What you have to do: In this exercise, the entries below are to be transcribed exactly, line by line.

Source material:
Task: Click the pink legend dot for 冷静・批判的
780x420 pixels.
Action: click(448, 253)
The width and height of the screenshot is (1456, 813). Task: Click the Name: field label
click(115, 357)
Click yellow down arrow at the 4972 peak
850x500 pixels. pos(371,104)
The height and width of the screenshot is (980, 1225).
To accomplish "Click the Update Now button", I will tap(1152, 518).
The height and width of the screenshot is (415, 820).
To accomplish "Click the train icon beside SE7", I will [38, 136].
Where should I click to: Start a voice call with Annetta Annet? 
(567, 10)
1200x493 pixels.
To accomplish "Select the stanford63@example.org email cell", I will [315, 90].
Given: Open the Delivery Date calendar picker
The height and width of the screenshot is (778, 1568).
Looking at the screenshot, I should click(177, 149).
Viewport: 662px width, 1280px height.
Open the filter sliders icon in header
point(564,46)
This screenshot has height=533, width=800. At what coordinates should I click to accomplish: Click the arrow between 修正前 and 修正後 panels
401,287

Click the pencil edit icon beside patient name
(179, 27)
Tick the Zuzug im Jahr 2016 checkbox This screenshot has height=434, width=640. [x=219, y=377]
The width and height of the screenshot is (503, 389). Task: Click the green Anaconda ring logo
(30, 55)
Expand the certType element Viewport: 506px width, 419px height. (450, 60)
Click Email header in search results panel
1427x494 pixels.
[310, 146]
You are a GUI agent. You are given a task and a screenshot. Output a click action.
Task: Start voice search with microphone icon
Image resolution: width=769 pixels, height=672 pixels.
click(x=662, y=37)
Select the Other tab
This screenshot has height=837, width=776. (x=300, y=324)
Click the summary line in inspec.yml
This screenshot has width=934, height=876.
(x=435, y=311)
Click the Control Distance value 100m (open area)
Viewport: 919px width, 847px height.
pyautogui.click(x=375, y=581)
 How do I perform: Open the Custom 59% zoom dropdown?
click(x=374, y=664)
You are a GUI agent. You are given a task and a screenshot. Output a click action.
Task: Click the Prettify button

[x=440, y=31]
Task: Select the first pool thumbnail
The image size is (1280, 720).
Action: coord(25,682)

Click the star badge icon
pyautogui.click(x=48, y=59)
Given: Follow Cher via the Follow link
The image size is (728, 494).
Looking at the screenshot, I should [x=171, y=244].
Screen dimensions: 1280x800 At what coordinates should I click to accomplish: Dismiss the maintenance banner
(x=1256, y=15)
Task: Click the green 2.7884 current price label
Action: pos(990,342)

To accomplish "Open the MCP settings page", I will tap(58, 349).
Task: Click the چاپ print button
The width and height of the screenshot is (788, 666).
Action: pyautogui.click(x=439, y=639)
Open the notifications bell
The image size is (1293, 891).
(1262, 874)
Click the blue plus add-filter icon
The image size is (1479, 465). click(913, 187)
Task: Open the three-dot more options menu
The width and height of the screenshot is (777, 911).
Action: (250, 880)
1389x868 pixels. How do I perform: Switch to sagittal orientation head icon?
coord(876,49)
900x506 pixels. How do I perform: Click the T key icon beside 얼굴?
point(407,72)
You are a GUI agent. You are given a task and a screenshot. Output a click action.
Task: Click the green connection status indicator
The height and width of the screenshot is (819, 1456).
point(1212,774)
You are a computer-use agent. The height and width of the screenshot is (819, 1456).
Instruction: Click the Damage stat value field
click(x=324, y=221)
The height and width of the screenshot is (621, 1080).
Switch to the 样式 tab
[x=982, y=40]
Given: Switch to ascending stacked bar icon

Worked solution:
Task: Click the pink legend dot for 冷静・批判的
780x420 pixels.
Action: click(448, 253)
The width and height of the screenshot is (1456, 813). Task: Click the Name: field label
click(115, 357)
Click yellow down arrow at the 4972 peak
850x500 pixels. pos(371,104)
The height and width of the screenshot is (980, 1225).
To accomplish "Click the Update Now button", I will tap(1152, 518).
The height and width of the screenshot is (415, 820).
To accomplish "Click the train icon beside SE7", I will [38, 136].
Where should I click to: Start a voice call with Annetta Annet? 
(567, 10)
1200x493 pixels.
To accomplish "Select the stanford63@example.org email cell", I will [315, 90].
Given: Open the Delivery Date calendar picker
The height and width of the screenshot is (778, 1568).
Looking at the screenshot, I should click(177, 149).
Viewport: 662px width, 1280px height.
Open the filter sliders icon in header
point(564,46)
This screenshot has height=533, width=800. At what coordinates should I click to accomplish: Click the arrow between 修正前 and 修正後 panels
401,287

Click the pencil edit icon beside patient name
(179, 27)
Tick the Zuzug im Jahr 2016 checkbox This screenshot has height=434, width=640. [x=219, y=377]
The width and height of the screenshot is (503, 389). Task: Click the green Anaconda ring logo
(30, 55)
Expand the certType element Viewport: 506px width, 419px height. (450, 60)
Click Email header in search results panel
1427x494 pixels.
[310, 146]
You are a GUI agent. You are given a task and a screenshot. Output a click action.
Task: Start voice search with microphone icon
Image resolution: width=769 pixels, height=672 pixels.
click(x=662, y=37)
Select the Other tab
This screenshot has height=837, width=776. (x=300, y=324)
Click the summary line in inspec.yml
This screenshot has width=934, height=876.
(x=435, y=311)
Click the Control Distance value 100m (open area)
Viewport: 919px width, 847px height.
pyautogui.click(x=375, y=581)
 How do I perform: Open the Custom 59% zoom dropdown?
click(x=374, y=664)
You are a GUI agent. You are given a task and a screenshot. Output a click action.
Task: Click the Prettify button

[x=440, y=31]
Task: Select the first pool thumbnail
The image size is (1280, 720).
Action: coord(25,682)

Click the star badge icon
pyautogui.click(x=48, y=59)
Given: Follow Cher via the Follow link
The image size is (728, 494).
Looking at the screenshot, I should [x=171, y=244].
Screen dimensions: 1280x800 At what coordinates should I click to accomplish: Dismiss the maintenance banner
(x=1256, y=15)
Task: Click the green 2.7884 current price label
Action: pos(990,342)

To accomplish "Open the MCP settings page", I will tap(58, 349).
Task: Click the چاپ print button
The width and height of the screenshot is (788, 666).
Action: pyautogui.click(x=439, y=639)
Open the notifications bell
The image size is (1293, 891).
(1262, 874)
Click the blue plus add-filter icon
The image size is (1479, 465). click(913, 187)
Task: Open the three-dot more options menu
The width and height of the screenshot is (777, 911).
Action: (250, 880)
1389x868 pixels. How do I perform: Switch to sagittal orientation head icon?
coord(876,49)
900x506 pixels. How do I perform: Click the T key icon beside 얼굴?
point(407,72)
You are a GUI agent. You are given a task and a screenshot. Output a click action.
Task: Click the green connection status indicator
The height and width of the screenshot is (819, 1456).
point(1212,774)
You are a computer-use agent. The height and width of the screenshot is (819, 1456).
Instruction: Click the Damage stat value field
click(x=324, y=221)
The height and width of the screenshot is (621, 1080).
Switch to the 样式 tab
[x=982, y=40]
Given: Switch to ascending stacked bar icon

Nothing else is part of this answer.